Notes on proper systemd services
Despite my best efforts, I end up logging into Linux servers and checking how they’re doing way too often. In recent projects I’ve also been responsible for adding way too many .service files and making sure they work. All of that was based on a vague understanding of how systemd works, without ever really looking into the finer details and the constant feeling that there are a lot of features I was missing. With this post, I want to explore some of these aspects and figure out how to write better daemons. See it as a set of notes on the things I want to at in more depth.
Proper status updates
Services can let systemd know what their internal state is, and to have it restart them when they don’t respond.
Readiness
As far as I can tell,
by default, systemd services are of type simple
,
and are assumed to be ready immediately after they are started.
This might not be the case for a program that requires some time to start up,
or that waits for a connection to be initialized.
To allow the service to notify systemd of its state,
you need to set the type to notify
:
[Service]
Type=notify
To tell systemd that the service is ready, you trigger a notification. The easiest to test with is:
/bin/systemd-notify --ready
(Note that you’ll also need to set NotifyAccess=all
in your Service section
to allow sending status updates from subprocesses.)
In a real service,
you’d call sd_notify (or rust-notify in Rust)

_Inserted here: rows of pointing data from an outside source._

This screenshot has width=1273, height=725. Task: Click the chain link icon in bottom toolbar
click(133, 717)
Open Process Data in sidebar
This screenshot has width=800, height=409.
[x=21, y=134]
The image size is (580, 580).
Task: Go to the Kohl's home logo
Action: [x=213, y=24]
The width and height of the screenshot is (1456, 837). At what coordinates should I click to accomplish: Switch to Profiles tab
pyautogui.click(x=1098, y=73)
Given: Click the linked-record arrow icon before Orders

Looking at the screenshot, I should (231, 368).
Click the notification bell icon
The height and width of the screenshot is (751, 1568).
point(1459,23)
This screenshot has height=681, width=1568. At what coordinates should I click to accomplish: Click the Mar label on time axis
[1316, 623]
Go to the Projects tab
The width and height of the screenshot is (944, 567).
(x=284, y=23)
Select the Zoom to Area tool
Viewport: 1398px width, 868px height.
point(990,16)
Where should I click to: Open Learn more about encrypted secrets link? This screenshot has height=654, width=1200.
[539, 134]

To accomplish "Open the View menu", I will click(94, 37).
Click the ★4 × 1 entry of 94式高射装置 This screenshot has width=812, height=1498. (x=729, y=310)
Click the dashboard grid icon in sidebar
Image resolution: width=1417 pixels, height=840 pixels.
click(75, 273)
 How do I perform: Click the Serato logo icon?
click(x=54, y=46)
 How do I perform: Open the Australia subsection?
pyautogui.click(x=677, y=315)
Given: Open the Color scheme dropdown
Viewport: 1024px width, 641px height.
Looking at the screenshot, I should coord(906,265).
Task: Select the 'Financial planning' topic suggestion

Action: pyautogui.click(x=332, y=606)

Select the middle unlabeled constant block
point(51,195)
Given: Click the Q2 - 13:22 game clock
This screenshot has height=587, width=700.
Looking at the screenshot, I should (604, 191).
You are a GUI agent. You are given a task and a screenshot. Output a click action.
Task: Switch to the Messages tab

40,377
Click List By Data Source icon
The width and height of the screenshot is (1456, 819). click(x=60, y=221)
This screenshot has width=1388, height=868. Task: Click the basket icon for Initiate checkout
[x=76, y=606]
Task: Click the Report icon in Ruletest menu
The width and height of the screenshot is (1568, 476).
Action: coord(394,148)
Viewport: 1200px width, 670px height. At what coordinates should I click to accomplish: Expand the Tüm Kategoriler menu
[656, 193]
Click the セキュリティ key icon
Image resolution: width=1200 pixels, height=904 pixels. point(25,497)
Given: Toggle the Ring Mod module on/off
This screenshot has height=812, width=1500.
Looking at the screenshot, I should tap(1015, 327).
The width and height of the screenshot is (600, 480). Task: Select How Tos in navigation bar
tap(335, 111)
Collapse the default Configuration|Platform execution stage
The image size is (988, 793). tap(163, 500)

with a string starting with READY=1
.
This string can contain various newline delimited values,
as described in the Description section here.
You can, for example, append STATUS=Good to go!
.
Sending RELOADING=1
and STOPPING=1
will tell systemd that the service is reloading or exiting respectively.
If your service is running in Notify
mode,
its environment variables contain NOTIFY_SOCKET
which is set to the path to the notify socket
(e.g. /run/systemd/notify
).
Health
The same notification system can also be used to
let systemd make sure your service is doing fine.
Specifically, by adding something like WatchdogSec=5
,
systemd will expect you to send WATCHDOG=1
notifications
less then every 5 seconds.
Logging
journald allows structured log messages, and using slog-journald (for example) can set common fields automatically.
If systemd runs your service with journald set up,
its environment variables contain JOURNAL_STREAM
.
Sockets
You can define the sockets your services will consume and let systemd manage them for you. The advantages are:
- Your socket will stay alive even through service restarts (if I understand correctly)
- You can set your service to only start once there is traffic on the socket (“socket activation”, also used by macOS’ launchd for example)
The easiest way is to define a .socket file with the same name as your .service file. Using the listenfd crate, you can then quickly get the socket(s) available.
Limiting Capabilities
By default, your services run in an environment similar to just executing them with bash as the correct user. That is convenient to get stuff running, but might be a bit much if you’re security conscious. They are, however, a bunch of neat things you can set to limit what your process can do. Here’s a few examples:
[Service]
PrivateTmp=yes
InaccessibleDirectories=/home
ReadOnlyDirectories=/var
CapabilityBoundingSet=~CAP_SYS_PTRACE
DeviceAllow=/dev/null rw
TemporaryFileSystem=/var:ro
BindReadOnlyPaths=/var/foo/data
More in this post and the docs for systemd.exec.